━━ Material provided ━━

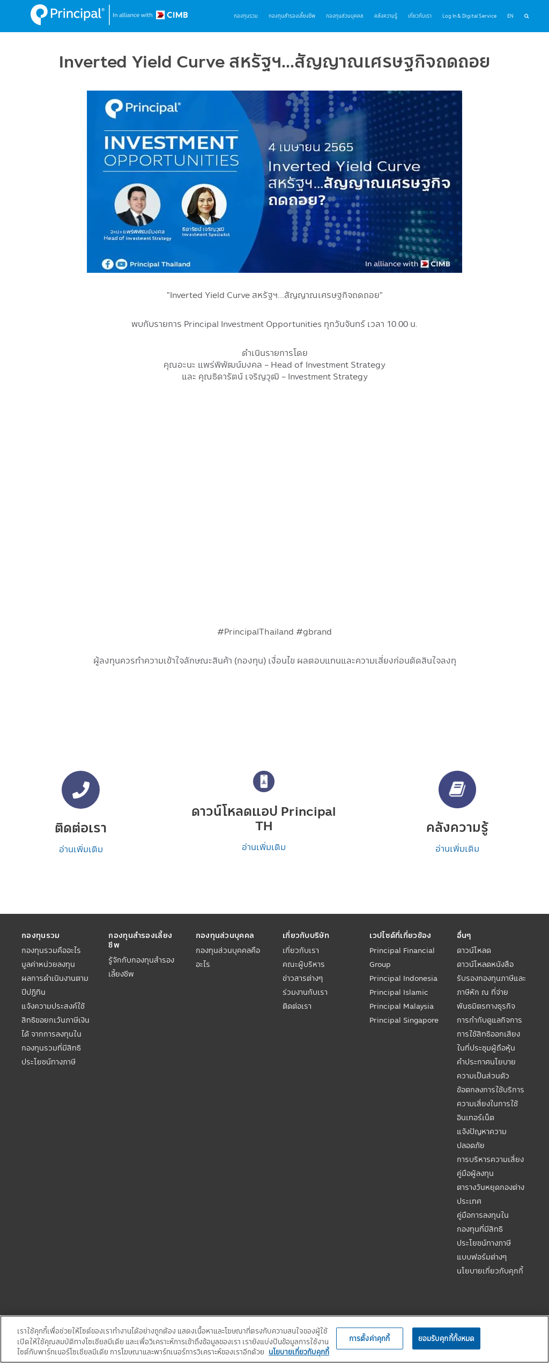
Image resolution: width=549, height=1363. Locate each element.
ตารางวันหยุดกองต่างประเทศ (490, 1194)
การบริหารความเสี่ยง (490, 1159)
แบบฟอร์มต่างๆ (482, 1257)
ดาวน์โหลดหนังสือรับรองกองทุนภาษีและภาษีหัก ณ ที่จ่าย (491, 978)
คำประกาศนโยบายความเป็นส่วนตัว (486, 1068)
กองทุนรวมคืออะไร (51, 950)
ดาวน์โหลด (474, 950)
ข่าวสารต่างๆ (303, 978)
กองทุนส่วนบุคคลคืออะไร (228, 957)
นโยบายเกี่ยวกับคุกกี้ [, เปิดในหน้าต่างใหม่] (299, 1352)
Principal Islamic (398, 992)
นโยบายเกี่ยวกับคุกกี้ (490, 1270)
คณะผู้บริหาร (304, 964)
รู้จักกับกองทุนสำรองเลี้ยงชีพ (141, 967)
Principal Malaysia (401, 1006)
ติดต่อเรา (297, 1006)
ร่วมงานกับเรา (305, 992)
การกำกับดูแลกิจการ (489, 1020)
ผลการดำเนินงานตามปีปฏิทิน (54, 985)
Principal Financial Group (402, 957)
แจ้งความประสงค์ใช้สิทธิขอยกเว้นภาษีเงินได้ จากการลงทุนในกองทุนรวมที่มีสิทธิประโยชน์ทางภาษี (55, 1034)
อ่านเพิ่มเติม (81, 849)
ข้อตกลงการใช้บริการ (490, 1089)
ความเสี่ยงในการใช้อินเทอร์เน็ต (487, 1110)
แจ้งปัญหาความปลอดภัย (482, 1138)
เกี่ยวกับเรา (301, 950)
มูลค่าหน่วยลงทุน (48, 964)
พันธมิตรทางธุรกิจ (486, 1006)
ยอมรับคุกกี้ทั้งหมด (446, 1338)
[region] (274, 1339)
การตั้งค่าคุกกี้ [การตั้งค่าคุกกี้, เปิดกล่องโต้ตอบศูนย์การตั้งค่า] (369, 1338)
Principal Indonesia (403, 978)
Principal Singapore (404, 1020)
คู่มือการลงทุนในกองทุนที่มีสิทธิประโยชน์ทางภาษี (484, 1229)
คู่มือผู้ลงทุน (475, 1173)
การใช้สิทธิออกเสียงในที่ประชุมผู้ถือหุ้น (488, 1041)
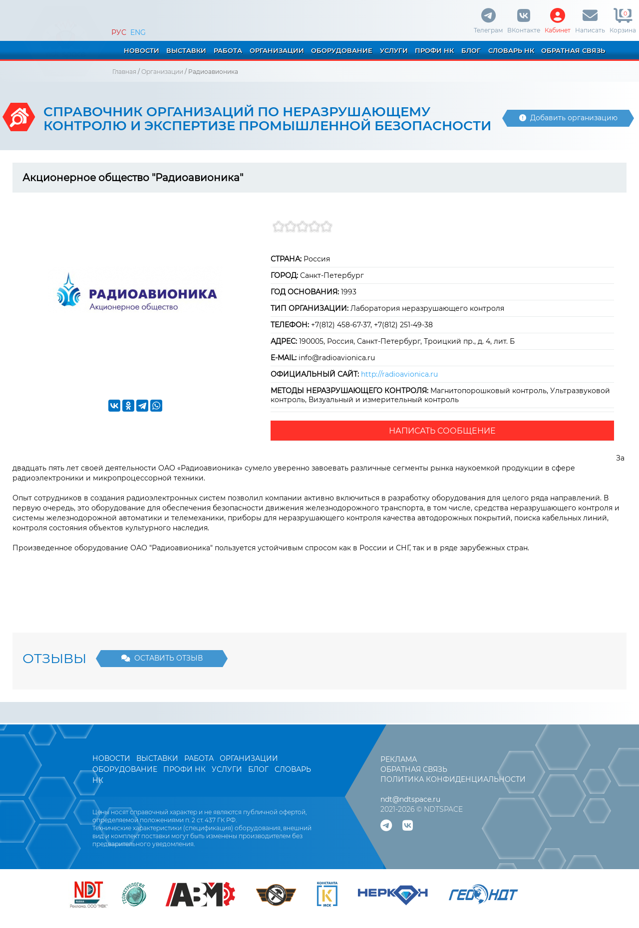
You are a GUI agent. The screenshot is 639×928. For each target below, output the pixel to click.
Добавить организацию (568, 117)
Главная (124, 71)
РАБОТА (228, 50)
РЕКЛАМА (398, 759)
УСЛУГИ (394, 50)
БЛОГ (471, 50)
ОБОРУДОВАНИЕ (341, 50)
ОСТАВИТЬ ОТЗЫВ (162, 658)
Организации (162, 71)
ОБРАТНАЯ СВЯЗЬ (573, 50)
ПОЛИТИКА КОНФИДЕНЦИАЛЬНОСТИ (453, 779)
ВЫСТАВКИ (186, 50)
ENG (138, 32)
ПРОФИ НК (434, 50)
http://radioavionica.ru (399, 374)
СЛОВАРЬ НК (511, 50)
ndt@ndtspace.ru (410, 799)
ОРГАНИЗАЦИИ (277, 50)
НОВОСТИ (141, 50)
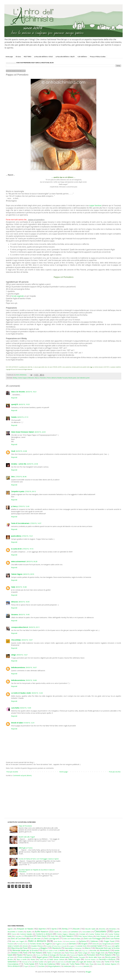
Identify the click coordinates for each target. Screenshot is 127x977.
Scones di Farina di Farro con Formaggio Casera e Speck (39, 859)
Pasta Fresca (69, 953)
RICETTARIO (27, 56)
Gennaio (72, 943)
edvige (13, 655)
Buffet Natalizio (41, 931)
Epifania (82, 941)
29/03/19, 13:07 (26, 640)
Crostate (82, 934)
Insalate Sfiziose (37, 946)
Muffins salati (73, 950)
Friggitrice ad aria (61, 944)
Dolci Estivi (41, 936)
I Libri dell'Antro (82, 56)
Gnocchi (96, 944)
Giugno (84, 943)
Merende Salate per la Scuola (25, 950)
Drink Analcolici (70, 941)
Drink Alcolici (58, 941)
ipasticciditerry (16, 536)
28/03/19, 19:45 (24, 614)
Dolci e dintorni (37, 941)
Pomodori (43, 378)
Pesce (38, 955)
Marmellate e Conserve (73, 948)
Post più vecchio (115, 772)
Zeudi (13, 451)
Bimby (15, 378)
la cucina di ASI (16, 549)
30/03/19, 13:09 (25, 708)
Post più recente (12, 772)
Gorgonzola (106, 944)
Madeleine (34, 948)
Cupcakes (18, 936)
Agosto (10, 929)
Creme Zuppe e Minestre (26, 378)
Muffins (62, 950)
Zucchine (41, 966)
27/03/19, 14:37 (35, 523)
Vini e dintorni (14, 966)
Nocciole (93, 950)
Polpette (80, 955)
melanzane (67, 966)
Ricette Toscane (62, 378)
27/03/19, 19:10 (27, 549)
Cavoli (56, 932)
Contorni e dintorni (44, 934)
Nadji (13, 587)
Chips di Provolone (25, 826)
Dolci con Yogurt (18, 941)
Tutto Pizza (89, 964)
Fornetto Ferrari (22, 944)
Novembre (104, 950)
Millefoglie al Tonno (26, 848)
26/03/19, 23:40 (32, 464)
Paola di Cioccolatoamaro (20, 523)
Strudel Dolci (59, 962)
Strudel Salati (70, 962)
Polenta (72, 955)
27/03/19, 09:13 (30, 491)
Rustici (33, 959)
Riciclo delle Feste (95, 957)
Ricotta (10, 959)
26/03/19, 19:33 (24, 404)
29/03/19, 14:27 (21, 655)
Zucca (32, 966)
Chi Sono (18, 56)
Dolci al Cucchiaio (18, 938)
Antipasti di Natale (25, 928)
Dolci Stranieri (101, 936)
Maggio (44, 948)
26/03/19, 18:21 (31, 392)
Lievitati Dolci (81, 946)
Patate (19, 955)
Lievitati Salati (96, 946)
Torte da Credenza (47, 964)
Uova (99, 964)
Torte (106, 961)
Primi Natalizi (105, 955)
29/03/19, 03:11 (34, 627)
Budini (29, 932)
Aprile (54, 928)
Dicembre (29, 936)
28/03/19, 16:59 (23, 602)
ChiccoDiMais (16, 640)
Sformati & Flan (27, 962)
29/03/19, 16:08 (31, 680)
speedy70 (14, 404)
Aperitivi (42, 928)
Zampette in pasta (17, 491)
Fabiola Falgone (16, 574)
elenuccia (14, 602)
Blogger (88, 972)
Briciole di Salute (17, 723)
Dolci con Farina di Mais (71, 939)
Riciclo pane (72, 378)
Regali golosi (42, 957)
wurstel (86, 966)
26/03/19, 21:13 (22, 417)
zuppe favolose (95, 205)
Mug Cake (85, 950)
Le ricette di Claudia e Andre (21, 693)
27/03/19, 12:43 (23, 506)
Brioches (102, 929)
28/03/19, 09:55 (28, 574)
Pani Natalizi (37, 952)
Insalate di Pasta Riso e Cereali (56, 946)
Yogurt (26, 966)
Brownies (112, 929)
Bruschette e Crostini (15, 932)
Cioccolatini (86, 932)
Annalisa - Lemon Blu (18, 464)
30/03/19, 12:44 (37, 693)
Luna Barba (15, 708)
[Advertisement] (45, 795)
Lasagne (71, 946)
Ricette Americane (61, 957)
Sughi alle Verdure (85, 962)
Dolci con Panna (112, 938)
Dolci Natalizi (67, 936)
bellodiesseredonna (18, 667)
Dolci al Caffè (114, 936)
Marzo (37, 378)
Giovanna (14, 614)
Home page (9, 56)
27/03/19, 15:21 (27, 536)
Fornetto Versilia (35, 944)
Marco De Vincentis (18, 392)
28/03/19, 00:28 (31, 561)
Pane (25, 952)
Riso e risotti (21, 959)
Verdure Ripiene (110, 964)
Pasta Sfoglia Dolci (97, 953)
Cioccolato (100, 931)
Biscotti (76, 928)
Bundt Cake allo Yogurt (27, 837)
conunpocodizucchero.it (19, 627)
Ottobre (14, 952)
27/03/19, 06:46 (20, 477)
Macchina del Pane (19, 948)
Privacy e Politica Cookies (97, 56)
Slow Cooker (38, 962)
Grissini (25, 946)
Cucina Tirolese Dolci (96, 934)
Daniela (14, 417)
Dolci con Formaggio (93, 938)
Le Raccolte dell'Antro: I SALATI (65, 56)
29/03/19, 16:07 (31, 667)
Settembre (12, 961)
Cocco (14, 934)
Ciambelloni (74, 932)
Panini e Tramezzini (54, 953)
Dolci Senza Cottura (85, 936)
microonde (78, 966)
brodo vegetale (18, 296)
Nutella (116, 950)
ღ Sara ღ (14, 506)
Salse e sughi (74, 959)
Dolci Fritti (54, 936)
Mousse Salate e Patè (50, 951)
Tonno (98, 962)
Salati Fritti (42, 959)
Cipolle (116, 931)
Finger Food (109, 941)
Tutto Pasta (74, 964)
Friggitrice (48, 944)
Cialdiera (65, 932)
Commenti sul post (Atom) (22, 775)
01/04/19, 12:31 (29, 723)
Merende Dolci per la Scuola (107, 948)
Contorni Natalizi (26, 934)
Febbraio (94, 941)
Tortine (63, 964)
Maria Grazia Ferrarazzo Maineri (22, 432)
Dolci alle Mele (35, 939)
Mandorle (56, 948)
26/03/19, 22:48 (21, 451)
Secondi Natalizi (90, 959)
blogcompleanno (54, 966)
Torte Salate (29, 964)
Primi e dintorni (52, 378)
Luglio (116, 946)
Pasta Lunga (82, 953)
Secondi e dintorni (107, 959)
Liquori (109, 946)
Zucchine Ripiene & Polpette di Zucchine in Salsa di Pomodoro (36, 871)
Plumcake (62, 955)
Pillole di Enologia (49, 955)
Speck (49, 962)
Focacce (11, 944)
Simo (13, 477)
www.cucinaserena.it (18, 561)
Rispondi (14, 398)
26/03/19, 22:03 (40, 432)
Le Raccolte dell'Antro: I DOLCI (43, 56)
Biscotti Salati (90, 929)
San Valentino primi (83, 378)
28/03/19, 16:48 (21, 587)
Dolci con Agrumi (51, 938)
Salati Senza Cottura (56, 959)
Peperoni (29, 955)
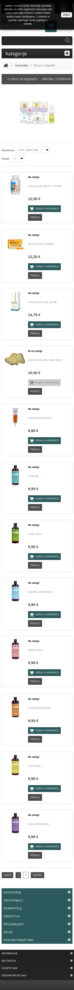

━━━

• **Exercise objective**
Scale the stretch of the listing from the line containing "27/03/19, 15:21 (27, 536)" through the line containing "Macchina del Pane (19, 948)", both included. Rewrite each of those lines with its request text unchanged, and give only those lines. Multiply both numbers of every answer coordinate pair by 0.4, rounding each result to a whole number with halves rounded up.

• **Task result**
27/03/19, 15:21 (11, 214)
Fornetto Versilia (14, 378)
Marco De Vincentis (7, 157)
28/03/19, 00:28 (12, 224)
Pane (10, 381)
Riso e risotti (8, 384)
Verdure Ripiene (44, 386)
Pasta Sfoglia Dolci (39, 381)
Cioccolato (40, 372)
Biscotti (30, 371)
Bundt Cake allo Yogurt (11, 335)
conunpocodizucchero.it (8, 251)
Ottobre (6, 381)
27/03/19, 06:46 (8, 191)
Macchina del Pane (8, 379)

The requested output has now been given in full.